Chaotrope Verbindung
Als chaotrope Verbindungen (griech. χάος cháos ‚Unordnung‘ und τροπή tropi ‚Drehung, (Hin-)Wendung‘; chaotrop also in der Bedeutung „Hinwendung zur Unordnung“) werden chemische Substanzen bezeichnet, die geordnete Wasserstoffbrückenbindungen im Wasser stören. Die chaotropen Salze sind in der Hofmeister-Reihe nach ihrer Wirkung sortiert.
Eigenschaften
Indem die Wasserstoffbrückenbindungen teilweise aufgebrochen werden, stören die chaotropen Substanzen die Wasserstruktur in ihrer Umgebung und sorgen für mehr „Unordnung“ (Zunahme der Entropie). Bei chaotropen Salzen spricht man auch von „strukturbrechenden“ Salzen. Diese Störung der Wasserstruktur hat auch Auswirkungen auf in Wasser gelöste Makromoleküle, wie Proteine und Nukleinsäuren (z. B. DNA und RNA), welche durch chaotrope Substanzen denaturiert werden können. Die Ursache dieses Effektes ist, dass die Bildung der, z. B. zur Solvatisierung organischer Moleküle oder Molekülteile, notwendigen H2O-Käfigstrukturen gestört wird.[1] Generell verringern sie damit hydrophobe Effekte, die für die räumliche Struktur von Makromolekülen in wässriger Lösung von wesentlicher Bedeutung sind. Diese räumliche Struktur des Makromoleküls wird dann verändert und somit wirken die chaotropen Substanzen denaturierend. Bei Proteinen z. B. wird die treibende Kraft der Proteinfaltung gestört, nämlich die Zusammenlagerung der hydrophoben Aminosäuren im Wasser aufgrund des hydrophoben Effekts. Chaotrope Substanzen reduzieren folglich auch die enzymatische Aktivität, können Lipiddoppelschichten stören und Stress auf Zellen erzeugen.

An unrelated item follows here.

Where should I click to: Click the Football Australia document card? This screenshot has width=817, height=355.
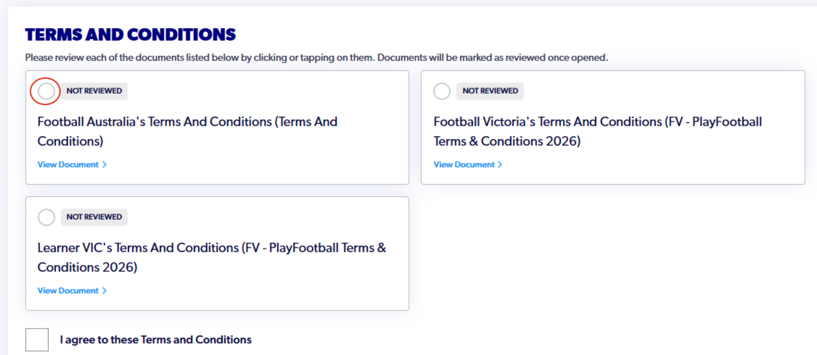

Chaotrope Substanzen sind unter anderem:
- Bariumsalze
- Guanidinhydrochlorid
- Thiocyanate, wie Guanidiniumthiocyanat
- Perchlorate
- Iodide
- Butanol
- Phenol
- Thioharnstoff
- Harnstoff (bei hoher Konzentration)
Chemische Substanzen mit zu den chaotropen Substanzen gegenteiligen Wirkungen werden kosmotrop oder antichaotrop genannt. Eine besondere Rolle spielt der Harnstoff. Bei Zugabe kleiner Mengen von Harnstoff zu wässrigen Proteinlösungen wirkt er kosmotrop, bei höheren Konzentrationen (ca. 12 Mol-%) wirkt er denaturierend, also chaotrop.[2] Für Ionen gibt es die Klassifikation in Form der Hofmeister-Reihen, in denen die Reihenfolge der Stärke der chaotropen Wirkung, getrennt für Anionen und Kationen, gegeben ist.
Einzelnachweise
- Eintrag zu Chaotrop. In: Römpp Online. Georg Thieme Verlag, abgerufen am 13. Juni 2014.
- M. Holz, M. Mayele Influence of Additives on Hydrophobic Association in Polynary Aqueous Mixtures In: DFG Research Report. Thermodynamic Properties of Complex Fluid Mixtures Wiley-VCH 2004, S. 150–183, ISBN 3-527-27770-6.